• **Task to carry out**
Transcribe each of the entries exactly.

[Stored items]

++++++++++

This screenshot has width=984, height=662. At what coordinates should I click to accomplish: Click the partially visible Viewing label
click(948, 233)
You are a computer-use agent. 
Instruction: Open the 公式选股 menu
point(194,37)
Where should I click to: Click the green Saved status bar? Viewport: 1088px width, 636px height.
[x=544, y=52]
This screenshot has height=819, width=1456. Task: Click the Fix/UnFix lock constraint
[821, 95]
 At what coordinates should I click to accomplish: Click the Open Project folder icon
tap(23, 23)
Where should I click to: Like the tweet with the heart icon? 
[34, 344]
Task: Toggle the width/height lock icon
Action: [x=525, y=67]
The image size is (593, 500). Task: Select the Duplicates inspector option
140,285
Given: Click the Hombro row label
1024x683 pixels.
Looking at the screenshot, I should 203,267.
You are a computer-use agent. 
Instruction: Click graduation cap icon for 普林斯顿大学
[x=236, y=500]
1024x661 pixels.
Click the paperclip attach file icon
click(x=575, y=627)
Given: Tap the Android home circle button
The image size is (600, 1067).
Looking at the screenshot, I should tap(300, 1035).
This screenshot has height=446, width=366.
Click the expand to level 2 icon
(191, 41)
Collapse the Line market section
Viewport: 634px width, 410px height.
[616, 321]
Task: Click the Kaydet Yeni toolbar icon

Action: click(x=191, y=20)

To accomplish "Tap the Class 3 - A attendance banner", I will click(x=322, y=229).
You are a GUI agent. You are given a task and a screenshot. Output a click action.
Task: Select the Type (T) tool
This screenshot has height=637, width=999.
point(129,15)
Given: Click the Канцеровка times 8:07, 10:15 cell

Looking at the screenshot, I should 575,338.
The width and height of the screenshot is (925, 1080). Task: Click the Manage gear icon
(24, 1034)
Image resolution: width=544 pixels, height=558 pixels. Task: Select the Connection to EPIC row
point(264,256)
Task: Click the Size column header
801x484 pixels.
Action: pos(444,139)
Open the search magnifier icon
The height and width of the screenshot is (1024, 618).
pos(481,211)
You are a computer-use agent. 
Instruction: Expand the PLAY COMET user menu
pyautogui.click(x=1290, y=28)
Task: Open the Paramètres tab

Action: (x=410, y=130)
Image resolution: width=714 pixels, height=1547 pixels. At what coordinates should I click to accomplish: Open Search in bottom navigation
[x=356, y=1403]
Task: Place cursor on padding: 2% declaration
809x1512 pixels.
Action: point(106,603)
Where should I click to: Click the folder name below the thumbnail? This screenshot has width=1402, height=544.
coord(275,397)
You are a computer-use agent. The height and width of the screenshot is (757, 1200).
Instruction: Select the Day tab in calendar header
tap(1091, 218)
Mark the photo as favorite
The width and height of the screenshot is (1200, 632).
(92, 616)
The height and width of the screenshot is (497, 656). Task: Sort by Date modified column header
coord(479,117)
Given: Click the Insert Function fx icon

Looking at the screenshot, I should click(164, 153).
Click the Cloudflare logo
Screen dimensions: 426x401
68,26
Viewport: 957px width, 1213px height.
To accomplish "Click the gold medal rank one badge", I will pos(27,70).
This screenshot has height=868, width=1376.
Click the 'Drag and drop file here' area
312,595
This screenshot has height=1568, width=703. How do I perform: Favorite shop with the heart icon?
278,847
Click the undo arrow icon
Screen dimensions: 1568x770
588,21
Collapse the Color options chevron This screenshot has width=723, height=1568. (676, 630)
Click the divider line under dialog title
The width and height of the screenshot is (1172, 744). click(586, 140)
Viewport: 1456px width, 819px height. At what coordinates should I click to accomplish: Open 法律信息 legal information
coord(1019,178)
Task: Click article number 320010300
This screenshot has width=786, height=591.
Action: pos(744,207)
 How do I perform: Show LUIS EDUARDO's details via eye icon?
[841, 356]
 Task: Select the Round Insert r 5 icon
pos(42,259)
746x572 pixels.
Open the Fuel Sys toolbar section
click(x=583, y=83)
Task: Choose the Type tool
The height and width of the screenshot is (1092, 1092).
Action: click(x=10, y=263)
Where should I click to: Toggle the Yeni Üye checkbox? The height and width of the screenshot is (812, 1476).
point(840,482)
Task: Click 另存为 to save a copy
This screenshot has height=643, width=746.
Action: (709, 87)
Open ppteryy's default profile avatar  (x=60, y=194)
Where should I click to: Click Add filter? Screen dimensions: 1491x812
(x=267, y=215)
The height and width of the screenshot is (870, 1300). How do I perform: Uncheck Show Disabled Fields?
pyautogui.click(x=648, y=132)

++++++++++

• **Task response**
This screenshot has width=984, height=662. At what coordinates should I click to accomplish: Click the partially visible Viewing label
click(948, 233)
You are a computer-use agent. 
Instruction: Open the 公式选股 menu
point(194,37)
Where should I click to: Click the green Saved status bar? Viewport: 1088px width, 636px height.
[x=544, y=52]
This screenshot has height=819, width=1456. Task: Click the Fix/UnFix lock constraint
[821, 95]
 At what coordinates should I click to accomplish: Click the Open Project folder icon
tap(23, 23)
Where should I click to: Like the tweet with the heart icon? 
[34, 344]
Task: Toggle the width/height lock icon
Action: [x=525, y=67]
The image size is (593, 500). Task: Select the Duplicates inspector option
140,285
Given: Click the Hombro row label
1024x683 pixels.
Looking at the screenshot, I should 203,267.
You are a computer-use agent. 
Instruction: Click graduation cap icon for 普林斯顿大学
[x=236, y=500]
1024x661 pixels.
Click the paperclip attach file icon
click(x=575, y=627)
Given: Tap the Android home circle button
The image size is (600, 1067).
Looking at the screenshot, I should tap(300, 1035).
This screenshot has height=446, width=366.
Click the expand to level 2 icon
(191, 41)
Collapse the Line market section
Viewport: 634px width, 410px height.
[616, 321]
Task: Click the Kaydet Yeni toolbar icon

Action: click(x=191, y=20)

To accomplish "Tap the Class 3 - A attendance banner", I will click(x=322, y=229).
You are a GUI agent. You are given a task and a screenshot. Output a click action.
Task: Select the Type (T) tool
This screenshot has height=637, width=999.
point(129,15)
Given: Click the Канцеровка times 8:07, 10:15 cell

Looking at the screenshot, I should 575,338.
The width and height of the screenshot is (925, 1080). Task: Click the Manage gear icon
(24, 1034)
Image resolution: width=544 pixels, height=558 pixels. Task: Select the Connection to EPIC row
point(264,256)
Task: Click the Size column header
801x484 pixels.
Action: pos(444,139)
Open the search magnifier icon
The height and width of the screenshot is (1024, 618).
pos(481,211)
You are a computer-use agent. 
Instruction: Expand the PLAY COMET user menu
pyautogui.click(x=1290, y=28)
Task: Open the Paramètres tab

Action: (x=410, y=130)
Image resolution: width=714 pixels, height=1547 pixels. At what coordinates should I click to accomplish: Open Search in bottom navigation
[x=356, y=1403]
Task: Place cursor on padding: 2% declaration
809x1512 pixels.
Action: point(106,603)
Where should I click to: Click the folder name below the thumbnail? This screenshot has width=1402, height=544.
coord(275,397)
You are a computer-use agent. The height and width of the screenshot is (757, 1200).
Instruction: Select the Day tab in calendar header
tap(1091, 218)
Mark the photo as favorite
The width and height of the screenshot is (1200, 632).
(92, 616)
The height and width of the screenshot is (497, 656). Task: Sort by Date modified column header
coord(479,117)
Given: Click the Insert Function fx icon

Looking at the screenshot, I should click(164, 153).
Click the Cloudflare logo
Screen dimensions: 426x401
68,26
Viewport: 957px width, 1213px height.
To accomplish "Click the gold medal rank one badge", I will pos(27,70).
This screenshot has height=868, width=1376.
Click the 'Drag and drop file here' area
312,595
This screenshot has height=1568, width=703. How do I perform: Favorite shop with the heart icon?
278,847
Click the undo arrow icon
Screen dimensions: 1568x770
588,21
Collapse the Color options chevron This screenshot has width=723, height=1568. (676, 630)
Click the divider line under dialog title
The width and height of the screenshot is (1172, 744). click(586, 140)
Viewport: 1456px width, 819px height. At what coordinates should I click to accomplish: Open 法律信息 legal information
coord(1019,178)
Task: Click article number 320010300
This screenshot has width=786, height=591.
Action: pos(744,207)
 How do I perform: Show LUIS EDUARDO's details via eye icon?
[841, 356]
 Task: Select the Round Insert r 5 icon
pos(42,259)
746x572 pixels.
Open the Fuel Sys toolbar section
click(x=583, y=83)
Task: Choose the Type tool
The height and width of the screenshot is (1092, 1092).
Action: click(x=10, y=263)
Where should I click to: Toggle the Yeni Üye checkbox? The height and width of the screenshot is (812, 1476).
point(840,482)
Task: Click 另存为 to save a copy
This screenshot has height=643, width=746.
Action: (709, 87)
Open ppteryy's default profile avatar  (x=60, y=194)
Where should I click to: Click Add filter? Screen dimensions: 1491x812
(x=267, y=215)
The height and width of the screenshot is (870, 1300). How do I perform: Uncheck Show Disabled Fields?
pyautogui.click(x=648, y=132)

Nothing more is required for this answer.